REPRÉSENTATIONS DE LA PLAIGNANTE

Sanction recommandée

[7]           La plaignante, par l’entremise de son procureur, débuta en indiquant qu’elle suggérait au comité d’imposer à l’intimé une radiation temporaire de cinq (5) ans.

[8]           Elle ajouta réclamer de plus la condamnation de ce dernier au paiement des déboursés ainsi que la publication de la décision

[9]           Elle indiqua que le contexte factuel lié à l’infraction reprochée à l’intimé était relativement simple et résuma celui-ci comme suit :

Les faits

[10]        Le consommateur en cause, D.G., et son épouse, détenaient des polices d’assurance-vie dont ils acquittaient les primes auprès du représentant de l’assureur qui avait pour tâche de les visiter périodiquement afin d’en faire la cueillette.

[11]        Affecté à cette fonction, le ou vers le 15 novembre 2010, l’intimé recueillit auprès de D.G. la somme de 210 $ mais, plutôt que de remettre ladite somme à l’assureur, s’appropria celle-ci à ses fins personnelles. Selon ses affirmations, il éprouvait à l’époque des « difficultés financières ».

[12]        Quelque temps après, les assurés reçurent un avis les informant du défaut de paiement de leurs primes.

[13]        Ils communiquèrent alors avec l’assureur et informèrent ce dernier qu’ils en avaient acquitté le paiement auprès de l’intimé et que ce dernier leur avait remis un reçu le confirmant.

[14]        L’assureur entrepris alors une enquête et son représentant rencontra, le ou vers le 26 janvier 2011, l’intimé.

[15]        Bien que ce dernier débuta en refusant d’admettre les faits, il passa par la suite rapidement aux aveux et admit s’être approprié la somme de 210 $ que lui avait confiée les clients.

[16]        Il signa alors une déclaration avouant sa faute et consentit à immédiatement rembourser l’assureur.

[17]        Il fut ensuite avisé que son contrat était terminé et remercié de ses services.

[18]        Après avoir ainsi résumé les faits, la plaignante entreprit de faire état tant des éléments objectifs que subjectifs propres au dossier.

Éléments tant objectifs que subjectifs

[19]        La plaignante mentionna d’abord la gravité objective de la faute commise par l’intimé.

[20]        Elle indiqua que le détournement de fonds était, tel que le comité l’avait déclaré à quelques reprises, l’une des infractions les plus sérieuses que puisse commettre un représentant.

[21]        Elle signala qu’une telle faute portait atteinte à l’image de la profession, l’honnêteté étant une qualité absolument requise de tous les membres, la relation de confiance avec le public reposant sur l’intégrité des représentants.
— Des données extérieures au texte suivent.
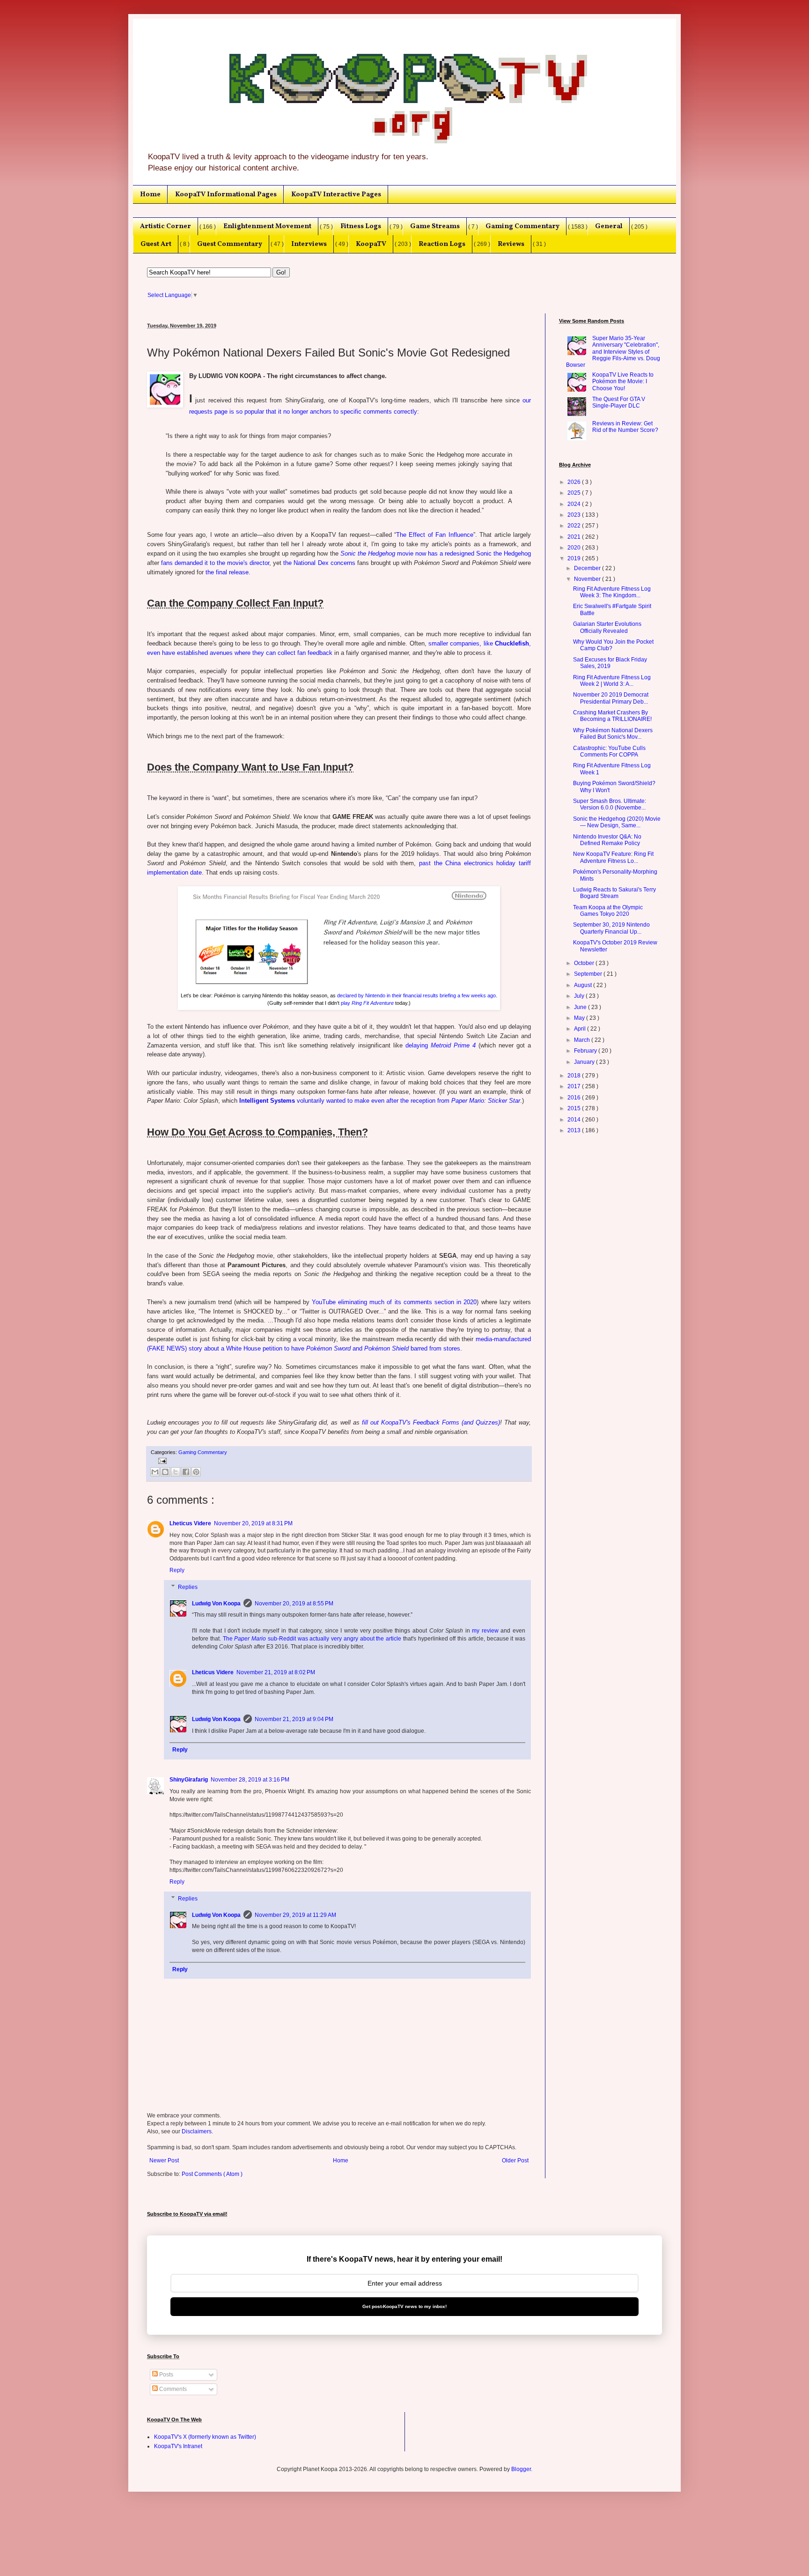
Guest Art (155, 244)
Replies (188, 1587)
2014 (574, 1119)
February (586, 1050)
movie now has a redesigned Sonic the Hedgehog (435, 553)
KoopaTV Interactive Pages (336, 194)
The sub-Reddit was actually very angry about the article (312, 1638)
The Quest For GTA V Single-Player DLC (618, 402)
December (588, 568)
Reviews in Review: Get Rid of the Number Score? (625, 426)
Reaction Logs (442, 244)
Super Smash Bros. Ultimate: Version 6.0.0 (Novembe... (609, 804)
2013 (574, 1130)
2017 (574, 1086)
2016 (574, 1097)
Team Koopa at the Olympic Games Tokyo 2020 (608, 910)
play (367, 1003)
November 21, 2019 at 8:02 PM (275, 1672)
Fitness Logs (360, 226)
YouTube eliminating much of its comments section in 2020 (394, 1302)
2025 (574, 493)
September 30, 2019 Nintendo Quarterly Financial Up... (611, 928)
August (583, 985)
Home (150, 194)
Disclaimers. (197, 2131)
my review (485, 1630)
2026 (574, 482)
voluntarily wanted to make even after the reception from (379, 1100)
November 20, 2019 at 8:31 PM (253, 1523)
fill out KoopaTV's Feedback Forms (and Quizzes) (431, 1422)
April (580, 1028)
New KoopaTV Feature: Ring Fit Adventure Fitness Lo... (613, 857)
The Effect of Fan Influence (434, 534)
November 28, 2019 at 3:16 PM (250, 1779)
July (580, 996)
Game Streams (435, 226)
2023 (574, 515)
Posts (165, 2374)
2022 (574, 525)
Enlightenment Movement (267, 226)
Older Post (515, 2160)
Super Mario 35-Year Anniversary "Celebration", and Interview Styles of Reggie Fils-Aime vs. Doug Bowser (613, 352)
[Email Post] (161, 1460)
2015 (574, 1108)
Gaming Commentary (522, 226)
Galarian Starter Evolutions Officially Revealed (607, 627)
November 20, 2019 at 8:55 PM (294, 1603)
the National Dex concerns (319, 562)
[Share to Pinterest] (196, 1472)
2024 (574, 504)
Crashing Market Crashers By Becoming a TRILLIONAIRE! (612, 715)
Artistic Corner (165, 226)
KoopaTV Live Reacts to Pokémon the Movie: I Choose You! (623, 381)
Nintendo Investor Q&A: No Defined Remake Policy (607, 839)
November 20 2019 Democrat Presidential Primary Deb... (610, 698)
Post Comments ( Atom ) (212, 2174)
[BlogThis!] (165, 1472)
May (580, 1018)
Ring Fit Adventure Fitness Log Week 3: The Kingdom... (612, 592)
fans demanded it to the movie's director (215, 562)
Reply (176, 1570)
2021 (574, 537)
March (582, 1040)
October (585, 963)
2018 (574, 1075)
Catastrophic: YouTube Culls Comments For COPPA (609, 751)
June (581, 1007)
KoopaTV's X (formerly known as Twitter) (205, 2437)
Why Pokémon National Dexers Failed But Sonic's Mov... (613, 733)
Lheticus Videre (190, 1523)
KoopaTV (371, 244)
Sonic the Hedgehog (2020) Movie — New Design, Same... (617, 822)
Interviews (309, 244)
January (585, 1062)
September (588, 974)
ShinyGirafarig (188, 1779)
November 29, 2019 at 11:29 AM (295, 1915)
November (588, 579)
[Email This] (155, 1472)
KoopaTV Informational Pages (226, 194)
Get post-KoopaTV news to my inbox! (404, 2306)
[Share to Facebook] (186, 1472)
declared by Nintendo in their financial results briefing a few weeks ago (416, 995)
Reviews (511, 244)
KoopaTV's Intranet (178, 2446)
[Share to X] (175, 1472)
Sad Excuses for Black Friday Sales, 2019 (610, 662)
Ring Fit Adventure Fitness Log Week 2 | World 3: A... (612, 680)
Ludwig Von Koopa (216, 1603)
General (609, 226)
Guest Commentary (229, 244)
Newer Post (164, 2160)
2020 (574, 547)
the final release (227, 572)
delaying (440, 1045)
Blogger (521, 2469)
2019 (574, 558)
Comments (172, 2389)
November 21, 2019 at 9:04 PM (294, 1719)
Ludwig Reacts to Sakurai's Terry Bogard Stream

[22]        Elle déclara ensuite que dans le choix de la sanction recommandée, elle avait tenu compte des facteurs atténuants suivants :

-               la reconnaissance par l’intimé de sa faute, tant auprès de son employeur qu’auprès de l’enquêteur de la Chambre;

-               l’enregistrement par ce dernier d’un plaidoyer de culpabilité;

-               le « faible » montant détourné (210 $) et le remboursement de ladite somme à l’assureur;

-               le peu d’expérience de l’intimé au moment de l’infraction;

-               son absence d’antécédents disciplinaires;

-               la perte d’emploi qu’il a subi comme conséquence de sa faute.

[23]        Puis, faisant état des facteurs aggravants, elle indiqua que, puisqu’au moment des faits qui lui sont reprochés l’intimé était âgé de 30 ans, l’on ne pouvait pas parler dans son cas d’une « faute de jeunesse » et rappela que, bien que l’intimé ait admis sa faute au représentant de l’assureur, avant de passer aux aveux, il avait d’abord nié celle-ci.

[24]        Elle termina en indiquant qu’à son avis, la sanction qu’elle suggérait respectait les paramètres jurisprudentiels applicables. Au soutien de cette affirmation, elle cita deux (2) décisions du comité, soit la décision rendue dans l’affaire Poirier[1] et celle rendue dans l’affaire Raymond[2].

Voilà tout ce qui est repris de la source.